## Required work:
Would you retype, word for word, only the lines from the one holding "Image resolution: width=1568" through the final line of the entries below, without the pictures?

## Data provided:
- Opening Delimiter -
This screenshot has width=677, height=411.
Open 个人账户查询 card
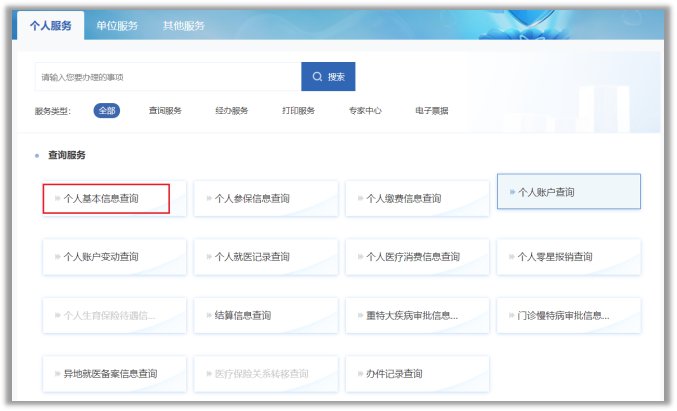click(x=568, y=192)
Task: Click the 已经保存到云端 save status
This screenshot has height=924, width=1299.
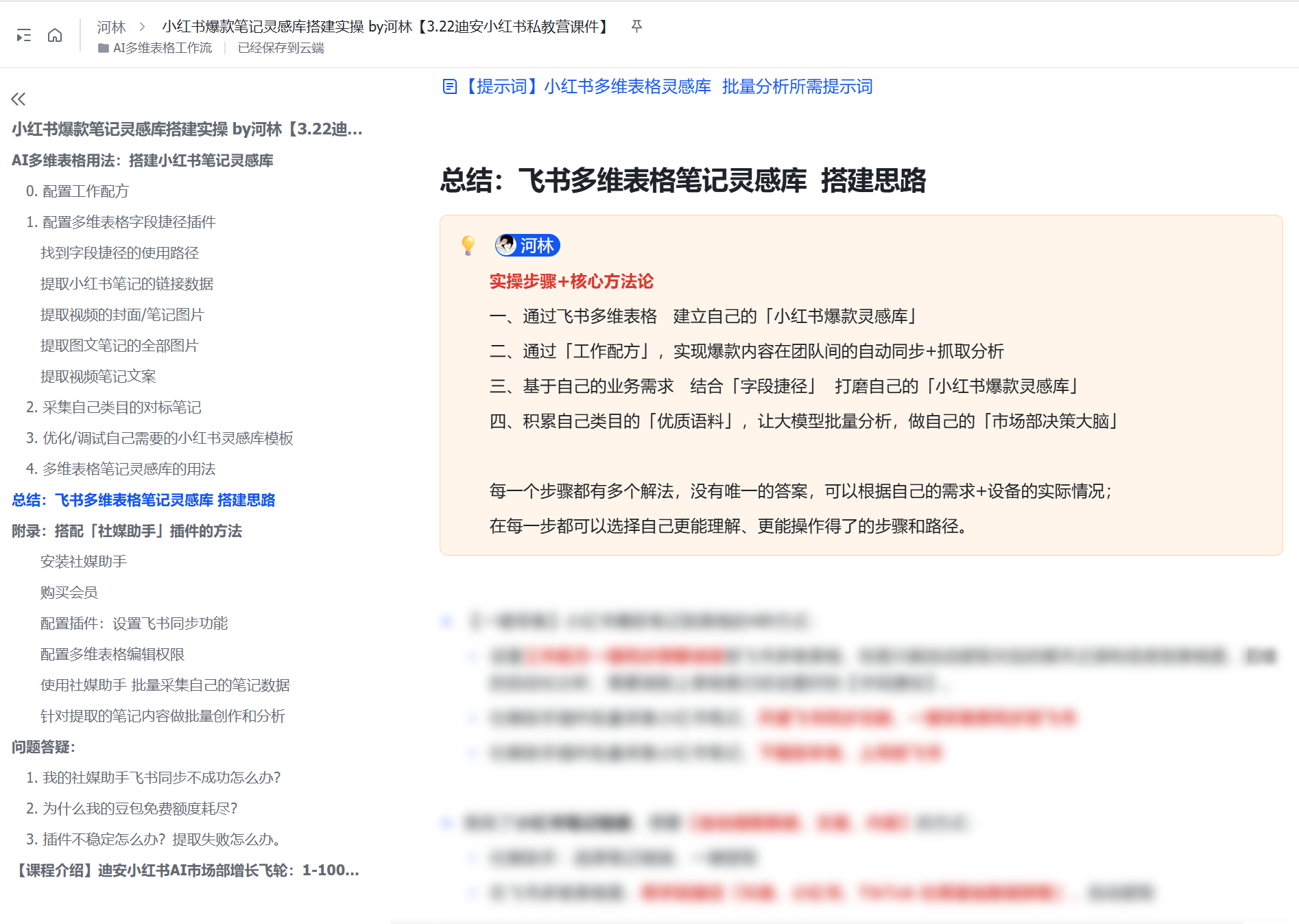Action: point(281,48)
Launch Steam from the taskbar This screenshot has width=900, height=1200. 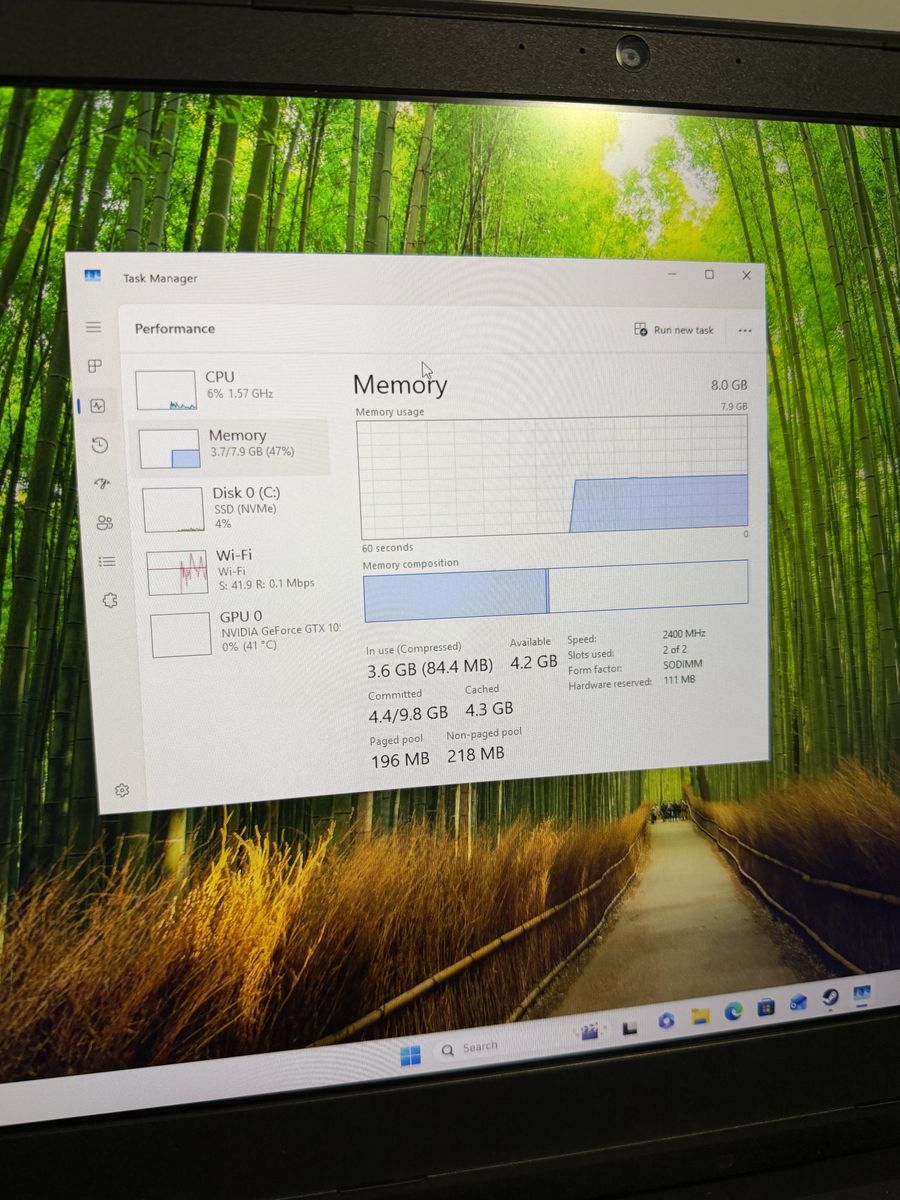pyautogui.click(x=830, y=999)
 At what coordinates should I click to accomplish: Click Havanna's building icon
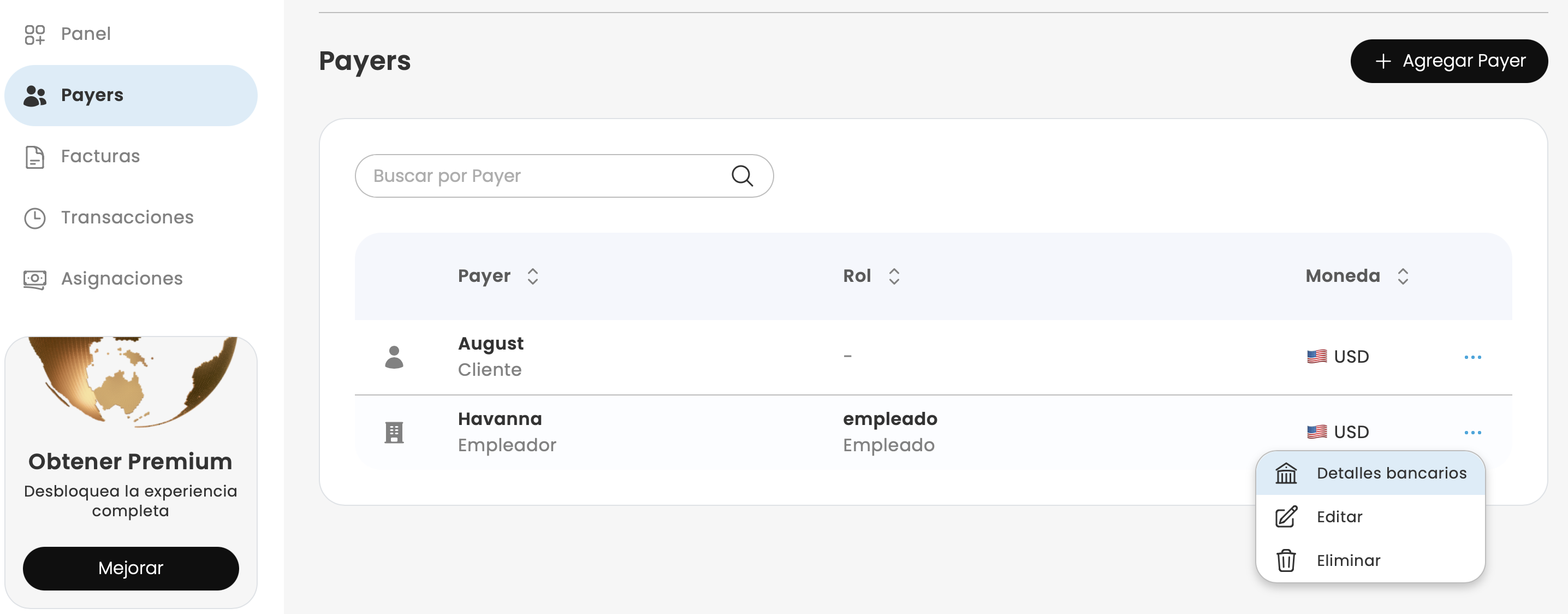(x=394, y=433)
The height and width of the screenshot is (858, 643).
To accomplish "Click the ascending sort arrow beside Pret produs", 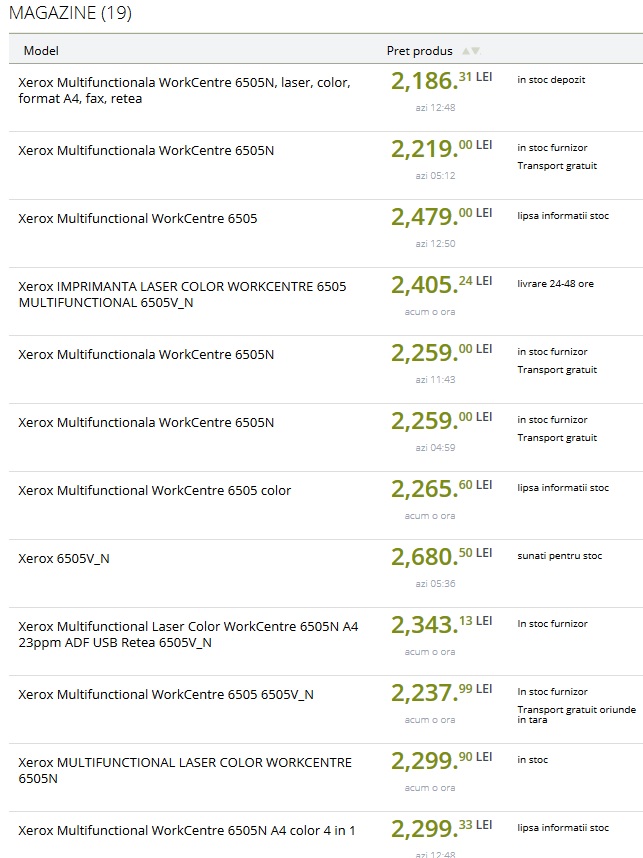I will click(x=466, y=51).
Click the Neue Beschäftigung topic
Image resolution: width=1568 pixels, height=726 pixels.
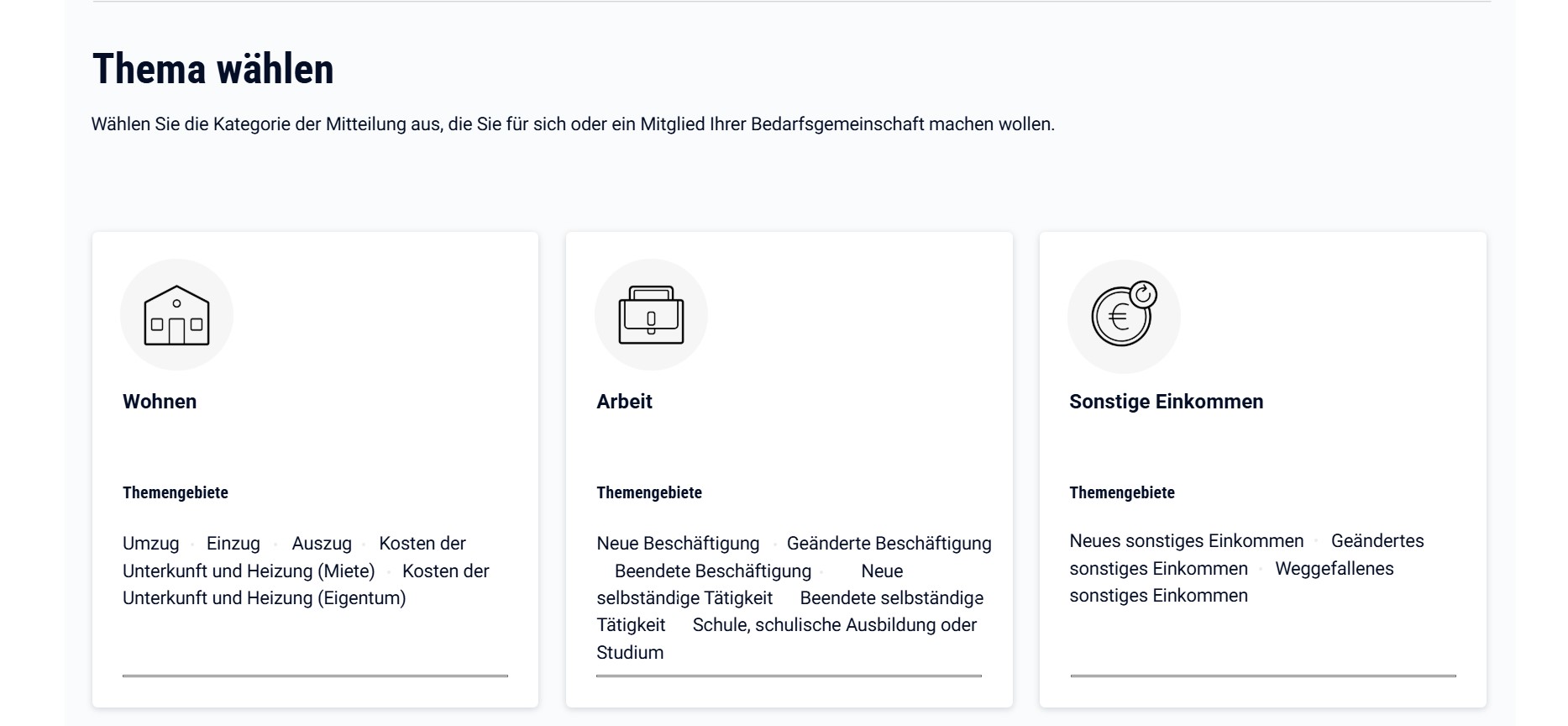coord(678,544)
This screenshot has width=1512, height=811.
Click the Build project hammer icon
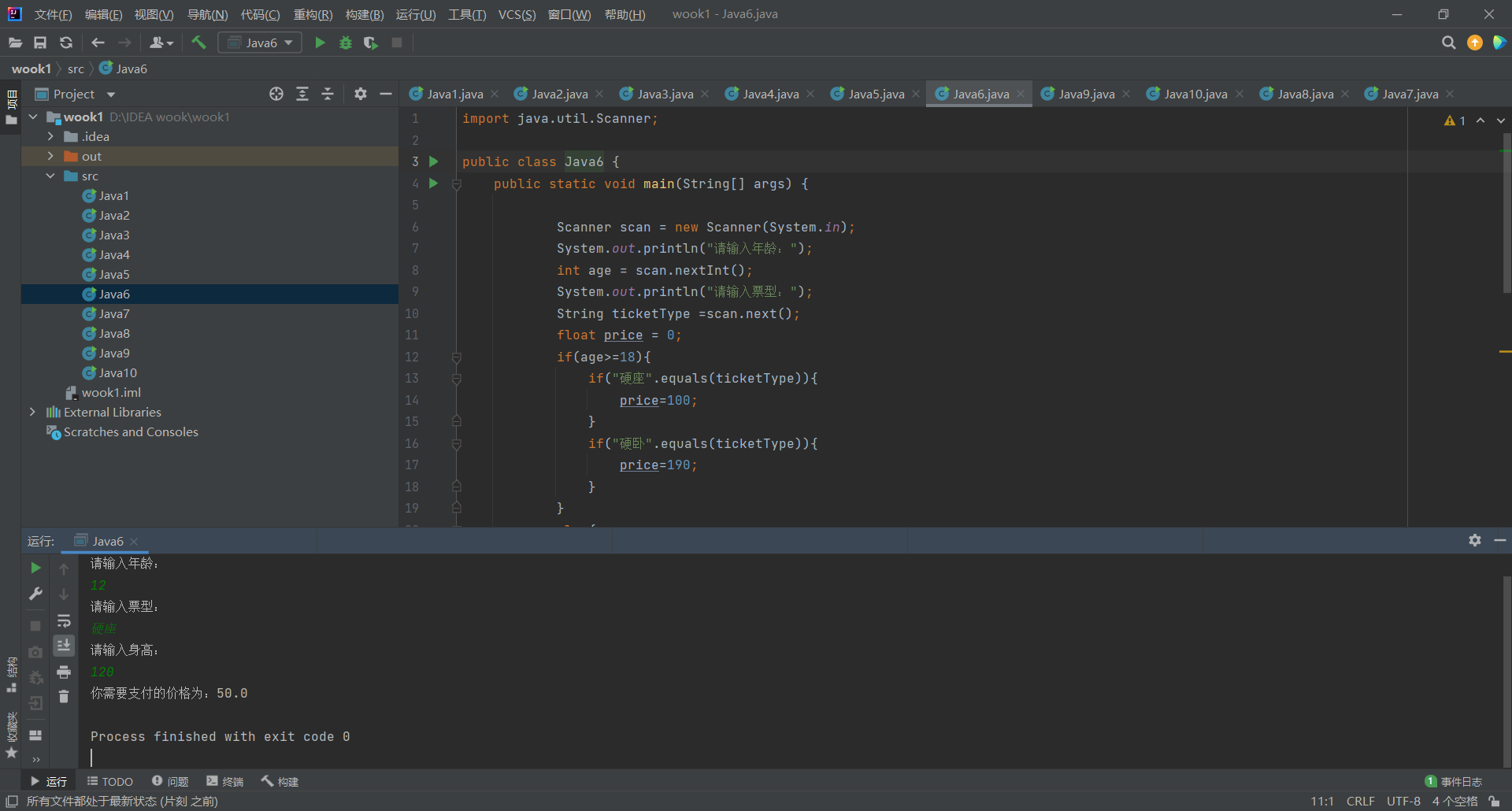click(x=198, y=43)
- Closing Delimiter -
## Solution below:
Image resolution: width=1568 pixels, height=726 pixels.
coord(678,544)
This screenshot has width=1512, height=811.
Click the Build project hammer icon
click(x=198, y=43)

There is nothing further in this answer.